Independent or Small Group

This practical and enjoyable activity enables the students to apply their understanding of the female and male reproductive systems by creating and labelling their own version of the reproductive systems.

  1. Provide each group with an A3 or A2 blank sheet of paper, a 'Goodie bag', and a set of anatomical labels using the Teaching Resource: Anatomy labels (ensure some groups have male and some have female).

  2. Instruct the students to use the items provided to construct their own reproductive system.

    • They do not need to use everything, as long as all the parts in the reproductive system are visible and labelled.

  3. Ask groups to describe the function of their nominated part of the reproductive system.

Optional activity:

  1. Provide students with hard copies of Girls and PubertyBoys and Puberty and Relationships, Sex and Other Stuff, or use the internet to access online versions of the booklets.

  2. Encourage students to read the information carefully. This could be provided as a home activity or completed over several lessons.

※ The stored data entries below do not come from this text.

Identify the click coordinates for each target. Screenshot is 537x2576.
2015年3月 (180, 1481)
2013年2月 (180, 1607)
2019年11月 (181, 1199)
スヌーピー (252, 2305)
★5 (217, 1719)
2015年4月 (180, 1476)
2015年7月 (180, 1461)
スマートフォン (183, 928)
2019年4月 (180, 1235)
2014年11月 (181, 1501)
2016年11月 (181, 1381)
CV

  3. Once they have completed reading the booklet they can undertake a PNI teaching strategy about the information provided by folding an A4 page into thirds and recording three Positive, Negative or Interesting ideas under each corresponding heading.

  4. Invite students to share comments they have made on their individual pages or ask questions using a question box.

Reflection

  1. Stress that the changes in puberty happen to different people at different times, and can begin as early as eight, often at 10 or 11, and continue until 18. Asking parents and older siblings can give them a clue as to when it might start for them.

  2. Stress that each person has a body clock that is right for them. You can’t decide when you want to go through puberty and you can’t stop it happening. Everyone is different.

  3. Students display their finished models and share their observations and comments.

  4. Discuss concepts that the students raise and what they can do to build on their knowledge or obtain more reliable information.

  5. Encourage students to read their puberty books with their parents.